Concepts mentioned in this text include literatureand gaps. Each could refer to several different entities. Literature could represent the concept of writing as an art form, written work in general, or specifically academic literature. Because it is mentioned here in the context of a literature search however, it is likely to refer to academic literature. Gaps may be physical spaces between objects or conceptual breaks in continuity, but since they are mentioned in this text as research gaps, we can infer that these gaps are conceptual.
When a computer carries out the task of entity linking, it uses the context in which an entity is mentioned to identify which specific entity the text refers to. It does this by referring to a knowledge base, such as Wikipedia. If you haven’t heard of entity linking before, you may have seen it referred to by one of its other names: named entity linking, named entity disambiguation, named entity recognition and disambiguation, or named entity normalization.
Examples of the use if entity linking to assist in comparing groups of literature
1. Comparing perspectives and attitudes
In a recent study of perspectives on smart cities, Marrone & Hammerle (2018) compared topics across news media, trade publications, academic articles and government reports. This allowed them to compare sources to which citizens, businesses, research organisations and governments were exposed, thus gaining insight into the attitudes and perspectives of these groups. The comparison was carried out using a entity linker, TAGME, which allowed search strings which referred to the same entity to be merged.
2. Comparing practitioner and academic literature
In a second study by the same authors (Marrone & Hammerle, 2017), misalignment between practitioner and academic literatures was examined, again using an entity linker. Topics were compared across the two groups of literature, focusing on those which were salient in practitioner literature. This facilitated identification of areas on interest to practitioners which are not discussed regularly in academic literature. In short, it elicited research gaps – areas where research is needed by practitioners or is likely to be relevant to practice.
How entity linking is done
According to Piccinno and Ferragina (2014), the entity linking process, as carried out by the tool, TAGME, may be divided into three stages: spotting, disambiguation, and pruning.
- Spotting involves scanning of the text for meaningful sequences to produce a set of possible mentions (such as literature searchesin the example text given above). The SEA then retrieves a list of candidate entities from its knowledge base for each mention. This list will contain all the possible meanings that it can associate with the mention (such as literature as art, as all writing or as academic literature).
- Disambiguation then takes place, where the SEA connects a score with each candidate entity in the list, by modelling how strongly the entity correlates with the mention in its context. The connections with the highest scores become the candidate annotation (in the case of the mention, literature, in the example text, the candidate annotation could be academic literature).

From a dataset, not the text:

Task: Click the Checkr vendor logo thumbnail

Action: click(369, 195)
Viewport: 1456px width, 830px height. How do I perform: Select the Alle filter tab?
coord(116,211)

- Pruning is the final stage, in which the SEA decides if it will discard a candidate annotation based on the other annotations that it has made to the text. This decision will therefore depend on whether the annotation makes sense given the overall context of the text.
By removing ambiguities, entity linking can improve the performance of your data analysis. As an automated process, it prevents the introduction of bias, which occurs when we manually code text.
Marrone, M. & Hammerle, M. (2017) Relevant research areas in IT Service Management: An examination of academic and practitioner literatures. Communications of the Association for Information Systems: Vol. 41 , Article 23. Available at: http://aisel.aisnet.org/cais/vol41/iss1/23
Marrone, M. & Hammerle, M. (2018) Smart Cities: A review and analysis of stakeholders’ literature. Business and Information Systems EngineeringAvailable at: https://doi.org/10.1007/s12599-018-0535-3
Piccinno, F., & Ferragina, P. (2014). From TagME to WAT: A new entity annotator. In Proceedings of the 1st International Workshop on Entity Recognition & Disambiguation(pp. 55-62).